No soy partidaria del culto a la personalidad, pero igualmente soy enemiga del memoricidio. El primero consiste en rendirle homenaje a los héroes mediante sitios de memoria que recuerdan su nombre, como estatuas, placas, nombre de calles, teatros u hospitales, que carecen de un mensaje que nos enseñe qué pensaron, qué quisieron y qué hicieron cuando vivían, lo que no nos permite que su legado se entregue a las nuevas generaciones. Lo segundo, es transmitir su legado, porque un pueblo sin memoria histórica es igual a un individuo sin experiencia, tal como son los recién nacidos: indefensos.
Esta es la razón por la que me he empeñado en transmitir el ideario vivo de mi padre, Jorge Eliécer Gaitán y sus acciones que tienen hoy plena validez.

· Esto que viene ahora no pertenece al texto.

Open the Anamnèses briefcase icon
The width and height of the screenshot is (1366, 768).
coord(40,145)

Estamos próximos a una elección para alcalde de Bogotá. Él lo fue en 1936 y lo primero que declaró es que administraría la ciudad mediante “acciones colectivas”. Así lo hizo, por eso El Espectador al terminar su mandato dijo que Bogotá tenía “… un espíritu público latente a la espera de la voz de un animador. Más que el título de constructor de esto o de aquello, o de inventor de la puntualidad, Gaitán se merece el de descubridor del espíritu público”.
Puso ese espíritu público, de acciones colectivas, a proteger la naturaleza y a arborizar a Bogotá. La alcaldía regaló los árboles y la ciudadanía los plantó, cada uno al frente de su casa. Así, una mañana amaneció Bogotá colmada de árboles en flor.

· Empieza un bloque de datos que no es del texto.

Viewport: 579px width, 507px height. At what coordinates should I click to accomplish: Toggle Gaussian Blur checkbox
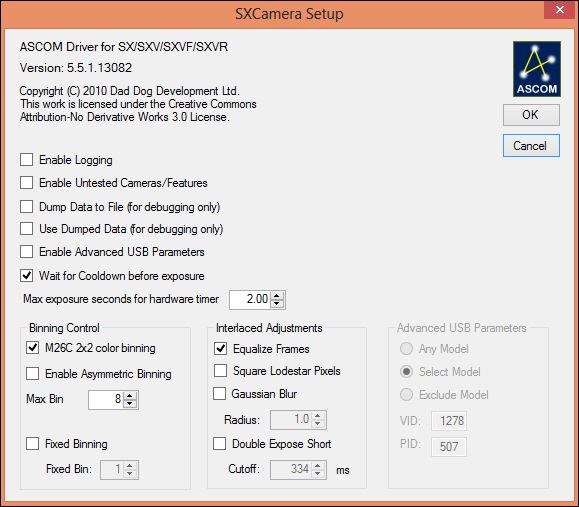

A los jóvenes de los colegios los puso a sembrar pinos y eucaliptos, que importó, porque unos ingenieros que trajo de Alemania el ingeniero Carlos Sanz de Santamaría le dijeron que las raíces de esos árboles agarraban la tierra, a diferencia de los árboles nativos, cuyas raíces eran débiles y frágiles y que Bogotá estaba situada en una falla geológica donde podía presentarse un terremoto y que los cerros, al estar desprotegidos, se vendrían abajo, sepultando la ciudad, teniendo en cuenta que para ese entonces Bogotá no estaba muy extendida.
Mi padre salía todos los días a caminar por el Parque Nacional, al que impulsó porque sabía que era un pulmón importante para la ciudad. Inauguró el Teatro Infantil, que todavía funciona. Pero ahora los árboles están en peligro, pues pretenden talarlos, como ya han talado tantos en la ciudad de Bogotá, con el argumento de que hay que sembrar árboles nuevos, por aquello del negocio de algunos viveros.
Quienes vivimos en la vieja Bogotá, cuando casi todos éramos vecinos del Parque Nacional, creemos que pretender destruir un patrimonio cultural como este es un delito. En ese parque, como muchos otros niños de mi generación, aprendí a caminar. Allí me llevaba mi padre a pasear en coche cuando aún no podía gatear. Por eso los de mi generación y los jóvenes, en especial los millennials, tenemos que hacer un único frente para salvar ese lugar icónico de nuestra ciudad.